Over the last two and a half decades our founder, Harry G. Broadman, fully renovated three of his houses: one in historic Georgetown, Washington D.C. (where Harry and his wife have raised—and are still raising!—their three kids) as well as two in historic Talbot County on Maryland’s Eastern Shore.  In all three cases, Harry served as either the general contractor himself or hired a general contractor to perform very large structural multi-person construction tasks (such as popping on a new roof) while he undertook many other significant portions of the renovation himself. 

Because of his absolute love of the mixture of the design, contracting, problem-solving and construction elements that are the bread and butter of renovation, coupled with his multi-decade long expertise in finance and economics, Harry recently decided it is time to share his knowledge and experience with other homeowners, and to do so in the form of a commercial venture.

Why? 

Well, many friends over the years, observing the renovations that in his “spare time” Harry was undertaking or those that he had completed, kept asking him for advice about their own projects, to which he happily agreed.

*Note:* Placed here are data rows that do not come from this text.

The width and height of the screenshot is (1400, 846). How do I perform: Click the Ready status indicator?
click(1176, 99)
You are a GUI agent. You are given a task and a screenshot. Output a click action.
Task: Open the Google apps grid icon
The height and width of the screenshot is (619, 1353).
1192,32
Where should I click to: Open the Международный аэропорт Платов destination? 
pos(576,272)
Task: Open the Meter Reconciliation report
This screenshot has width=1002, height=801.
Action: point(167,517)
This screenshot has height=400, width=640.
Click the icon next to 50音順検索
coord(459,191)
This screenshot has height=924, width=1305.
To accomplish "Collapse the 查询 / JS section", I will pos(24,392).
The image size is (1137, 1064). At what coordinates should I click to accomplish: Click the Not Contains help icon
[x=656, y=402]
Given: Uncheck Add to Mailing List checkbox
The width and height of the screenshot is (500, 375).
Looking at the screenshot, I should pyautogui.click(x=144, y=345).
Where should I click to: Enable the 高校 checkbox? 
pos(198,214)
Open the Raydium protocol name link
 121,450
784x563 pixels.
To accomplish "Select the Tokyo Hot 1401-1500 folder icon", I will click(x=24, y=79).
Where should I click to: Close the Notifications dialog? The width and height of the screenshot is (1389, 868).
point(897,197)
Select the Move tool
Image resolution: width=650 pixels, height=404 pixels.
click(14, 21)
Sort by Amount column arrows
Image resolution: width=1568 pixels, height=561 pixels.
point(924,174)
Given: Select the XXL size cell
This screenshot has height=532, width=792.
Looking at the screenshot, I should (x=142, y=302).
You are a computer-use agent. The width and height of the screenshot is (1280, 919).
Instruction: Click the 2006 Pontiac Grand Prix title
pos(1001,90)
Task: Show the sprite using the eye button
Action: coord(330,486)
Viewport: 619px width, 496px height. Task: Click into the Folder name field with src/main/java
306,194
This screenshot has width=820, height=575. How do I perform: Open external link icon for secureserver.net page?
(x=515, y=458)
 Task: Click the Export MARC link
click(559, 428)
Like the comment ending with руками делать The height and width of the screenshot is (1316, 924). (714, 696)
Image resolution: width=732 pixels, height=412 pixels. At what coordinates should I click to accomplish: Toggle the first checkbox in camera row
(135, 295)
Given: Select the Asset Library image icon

The vast majority kept telling Harry—seeing his eyes light up as he spoke—that he really should go into business doing this.  Harry guesses they also liked his taste, his complete attention to detail, and how he systematically was managing the process, including the financial aspects, especially with third-party professionals that he had directly contracted.

And to be honest, they marveled about the fact that Harry taught himself how to do his own electrical wiring, re-fitting copper plumbing pipes, putting up drywall, developing a clever process for choosing and applying paint colors for interior and exterior spaces that complement one another, replacing HVAC parts, laying and staining wood floors, re-building furnaces and hot water heaters, designing landscapes, welding, fixing drainage and gutter problems, repairing/rebuilding ovens, dishwashers, refrigerators, and washing machines and clothes driers that repairmen said unequivocally should be wholly replaced.  And the list goes on (seriously)!

Alongside Harry's still-very robust career encompassing negotiation of international trade and finance agreements, structuring complex corporate cross-border commercial transactions, private equity investing, capital raising, management consulting, journalism and university professorships, he honestly could not see himself taking on an additional role.  To be sure, it certainly was not part of his game-plan in getting a doctorate in international economics and finance in 1981 ! 

Well…now at the tender age of 62, it finally dawned on Harry that his friends may well have a point. Hence the launch of Renovation Navigation LLC.